En résumé, pour un usage maison, pour se bouger 3-4 fois par semaine dans la piscine, c’est efficace. Tu transpires, tu sens les muscles travailler, et tu profites du côté agréable de l’eau. Juste, ne t’attends pas à un outil ultra précis pour l’entraînement de haut niveau. C’est un vélo d’aquafitness grand public, pas un engin de préparation sportive intense.
Points Forts
- Installation simple et vélo assez léger avec roulettes, facile à déplacer dans et hors de la piscine
- Permet de faire un vrai travail cardio et musculaire des jambes sans choc sur les articulations
- Compatible avec liner grâce aux patins en caoutchouc, bonne stabilité dans l’eau
Points Faibles
- Risque de rouille assez rapide si on le laisse trop longtemps dans l’eau, surtout en piscine au sel
- Système de résistance très basique, peu adapté à ceux qui veulent un entraînement précis ou intense
- Qualité et SAV inégaux selon les retours (pédalier défectueux, difficultés de retour pour certains acheteurs)
Conclusion
Note de la rédaction
Au final, le Gre AQB2, c’est un aquabike qui fait le job pour un usage maison, mais avec des limites assez nettes. Si ton objectif, c’est de bouger dans ta piscine, faire un peu de cardio et travailler les jambes sans souffrir des articulations, il remplit le cahier des charges. Il est stable, relativement simple à manipuler grâce aux roulettes, et la selle réglable permet à plusieurs personnes de l’utiliser. Pour des séances de remise en forme ou de complément à un autre sport, c’est franchement suffisant.
Par contre, il ne faut pas fermer les yeux sur les points faibles : la résistance est basique, la finition n’est pas toujours régulière, et la rouille est un vrai sujet si tu le laisses trop dans l’eau, surtout au sel. Ajoute à ça quelques retours pas top sur le SAV et des pièces qui s’usent (patins), et tu comprends que ce n’est pas un produit à poser et oublier. C’est un vélo qui demande un minimum d’entretien et un peu de soin pour durer.

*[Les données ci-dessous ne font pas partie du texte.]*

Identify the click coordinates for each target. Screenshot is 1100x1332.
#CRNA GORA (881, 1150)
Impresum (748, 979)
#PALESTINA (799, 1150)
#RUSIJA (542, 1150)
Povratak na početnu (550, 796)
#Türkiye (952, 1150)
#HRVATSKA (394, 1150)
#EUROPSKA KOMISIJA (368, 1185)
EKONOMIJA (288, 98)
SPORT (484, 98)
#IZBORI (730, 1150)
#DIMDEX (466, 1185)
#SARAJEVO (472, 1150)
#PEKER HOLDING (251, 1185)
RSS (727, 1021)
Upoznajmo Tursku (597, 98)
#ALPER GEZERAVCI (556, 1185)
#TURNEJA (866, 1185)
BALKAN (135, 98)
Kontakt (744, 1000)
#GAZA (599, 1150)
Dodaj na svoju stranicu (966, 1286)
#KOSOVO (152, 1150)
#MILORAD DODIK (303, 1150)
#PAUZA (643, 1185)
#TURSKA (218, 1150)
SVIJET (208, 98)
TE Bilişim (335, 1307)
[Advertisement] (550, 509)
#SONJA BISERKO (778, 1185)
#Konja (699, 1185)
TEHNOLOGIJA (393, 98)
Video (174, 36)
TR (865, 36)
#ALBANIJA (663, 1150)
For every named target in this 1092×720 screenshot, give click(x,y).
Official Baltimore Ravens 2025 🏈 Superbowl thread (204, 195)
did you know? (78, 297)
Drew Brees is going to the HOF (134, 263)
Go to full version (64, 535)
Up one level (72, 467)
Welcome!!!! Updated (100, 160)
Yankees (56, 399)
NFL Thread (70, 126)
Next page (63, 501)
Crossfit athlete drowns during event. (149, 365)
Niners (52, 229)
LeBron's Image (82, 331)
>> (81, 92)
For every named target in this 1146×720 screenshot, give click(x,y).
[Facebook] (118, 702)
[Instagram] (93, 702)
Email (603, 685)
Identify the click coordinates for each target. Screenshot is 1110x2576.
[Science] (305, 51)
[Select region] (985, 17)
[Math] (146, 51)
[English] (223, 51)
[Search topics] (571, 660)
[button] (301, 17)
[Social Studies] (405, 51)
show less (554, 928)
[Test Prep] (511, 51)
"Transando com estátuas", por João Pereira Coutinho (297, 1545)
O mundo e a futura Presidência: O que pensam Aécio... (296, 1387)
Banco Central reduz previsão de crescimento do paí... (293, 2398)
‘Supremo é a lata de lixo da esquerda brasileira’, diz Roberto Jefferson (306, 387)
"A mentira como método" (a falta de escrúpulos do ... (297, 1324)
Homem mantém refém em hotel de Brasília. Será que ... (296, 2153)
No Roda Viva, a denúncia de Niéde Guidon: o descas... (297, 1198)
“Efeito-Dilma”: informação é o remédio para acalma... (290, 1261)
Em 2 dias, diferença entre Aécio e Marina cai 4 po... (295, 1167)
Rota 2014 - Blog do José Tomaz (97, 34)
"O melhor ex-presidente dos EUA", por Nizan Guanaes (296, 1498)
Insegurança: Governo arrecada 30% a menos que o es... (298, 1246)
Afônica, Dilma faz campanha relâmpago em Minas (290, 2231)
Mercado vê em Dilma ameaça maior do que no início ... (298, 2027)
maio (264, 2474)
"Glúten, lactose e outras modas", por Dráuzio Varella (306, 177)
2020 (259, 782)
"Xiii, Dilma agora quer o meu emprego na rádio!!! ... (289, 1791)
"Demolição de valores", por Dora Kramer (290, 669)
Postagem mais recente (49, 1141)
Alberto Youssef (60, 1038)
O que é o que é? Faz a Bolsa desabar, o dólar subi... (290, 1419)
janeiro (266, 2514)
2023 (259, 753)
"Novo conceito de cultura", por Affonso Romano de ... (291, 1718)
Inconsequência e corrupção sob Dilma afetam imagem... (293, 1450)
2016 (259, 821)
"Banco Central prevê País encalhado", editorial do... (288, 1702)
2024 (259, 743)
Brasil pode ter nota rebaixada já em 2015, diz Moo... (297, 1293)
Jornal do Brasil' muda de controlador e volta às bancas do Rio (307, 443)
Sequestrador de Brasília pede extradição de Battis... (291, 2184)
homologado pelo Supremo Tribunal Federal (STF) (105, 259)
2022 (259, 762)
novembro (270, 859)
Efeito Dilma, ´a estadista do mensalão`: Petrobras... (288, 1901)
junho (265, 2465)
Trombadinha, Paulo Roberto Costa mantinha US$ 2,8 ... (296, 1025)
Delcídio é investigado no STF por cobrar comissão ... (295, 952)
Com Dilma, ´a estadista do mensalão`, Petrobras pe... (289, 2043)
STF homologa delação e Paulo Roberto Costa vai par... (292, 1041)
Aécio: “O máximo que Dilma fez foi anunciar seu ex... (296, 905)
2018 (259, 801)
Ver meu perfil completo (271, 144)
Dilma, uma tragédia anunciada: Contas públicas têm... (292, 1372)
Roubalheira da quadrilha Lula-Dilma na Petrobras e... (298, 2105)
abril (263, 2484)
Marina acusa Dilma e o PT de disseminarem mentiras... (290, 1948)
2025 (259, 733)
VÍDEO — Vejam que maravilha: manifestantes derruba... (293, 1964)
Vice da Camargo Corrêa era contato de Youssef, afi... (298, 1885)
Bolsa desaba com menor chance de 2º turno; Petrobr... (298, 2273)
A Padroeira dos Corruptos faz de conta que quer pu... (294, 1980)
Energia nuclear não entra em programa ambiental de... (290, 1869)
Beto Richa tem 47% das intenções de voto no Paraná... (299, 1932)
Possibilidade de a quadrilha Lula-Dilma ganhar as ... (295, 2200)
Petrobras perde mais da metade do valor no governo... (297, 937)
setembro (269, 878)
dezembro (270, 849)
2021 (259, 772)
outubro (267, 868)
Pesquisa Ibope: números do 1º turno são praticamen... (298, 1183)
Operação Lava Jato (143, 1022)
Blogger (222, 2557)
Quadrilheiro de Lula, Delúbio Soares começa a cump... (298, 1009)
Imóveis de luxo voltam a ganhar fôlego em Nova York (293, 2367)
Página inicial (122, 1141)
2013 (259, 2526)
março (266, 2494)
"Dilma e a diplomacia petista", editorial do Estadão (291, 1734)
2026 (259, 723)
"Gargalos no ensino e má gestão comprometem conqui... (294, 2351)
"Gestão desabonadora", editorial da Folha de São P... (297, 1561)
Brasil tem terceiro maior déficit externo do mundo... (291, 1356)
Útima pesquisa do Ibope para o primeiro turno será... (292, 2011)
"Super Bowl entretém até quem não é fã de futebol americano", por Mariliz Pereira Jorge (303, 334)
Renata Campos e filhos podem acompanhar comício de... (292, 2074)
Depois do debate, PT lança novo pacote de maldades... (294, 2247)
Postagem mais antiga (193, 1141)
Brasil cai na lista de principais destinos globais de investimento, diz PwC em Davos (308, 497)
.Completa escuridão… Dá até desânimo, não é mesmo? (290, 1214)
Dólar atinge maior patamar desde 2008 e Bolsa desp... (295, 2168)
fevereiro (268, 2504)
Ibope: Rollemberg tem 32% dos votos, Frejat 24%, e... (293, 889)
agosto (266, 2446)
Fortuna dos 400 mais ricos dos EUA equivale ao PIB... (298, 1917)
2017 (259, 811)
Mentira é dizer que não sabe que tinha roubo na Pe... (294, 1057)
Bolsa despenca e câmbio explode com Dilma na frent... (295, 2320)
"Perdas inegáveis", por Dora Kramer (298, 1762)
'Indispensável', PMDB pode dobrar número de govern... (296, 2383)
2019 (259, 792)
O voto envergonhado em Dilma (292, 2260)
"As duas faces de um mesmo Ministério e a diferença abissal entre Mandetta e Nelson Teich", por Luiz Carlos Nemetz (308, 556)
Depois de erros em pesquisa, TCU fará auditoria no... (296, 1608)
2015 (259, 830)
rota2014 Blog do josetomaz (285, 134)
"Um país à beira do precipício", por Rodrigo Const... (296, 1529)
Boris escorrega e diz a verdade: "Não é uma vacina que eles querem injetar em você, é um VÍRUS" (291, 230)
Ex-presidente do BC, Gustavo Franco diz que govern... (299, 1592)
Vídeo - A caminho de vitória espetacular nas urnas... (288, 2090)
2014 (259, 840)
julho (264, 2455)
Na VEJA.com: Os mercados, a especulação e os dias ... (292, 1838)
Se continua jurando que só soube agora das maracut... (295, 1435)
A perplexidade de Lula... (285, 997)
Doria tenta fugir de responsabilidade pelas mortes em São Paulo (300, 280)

Pour moi, ce Gre AQB2 s’adresse à ceux qui veulent un aquabike simple, pour un usage régulier mais pas extrême, et qui sont prêts à : le sortir de l’eau souvent, le rincer, surveiller les premiers signes de rouille. Si tu veux du matériel plus robuste, plus précis niveau réglages, ou que tu comptes l’exploiter à fond comme en club, je te conseillerais de regarder plus haut de gamme. Pour un usage loisir sérieux mais tranquille, ça reste une option correcte, sans être la meilleure affaire du marché.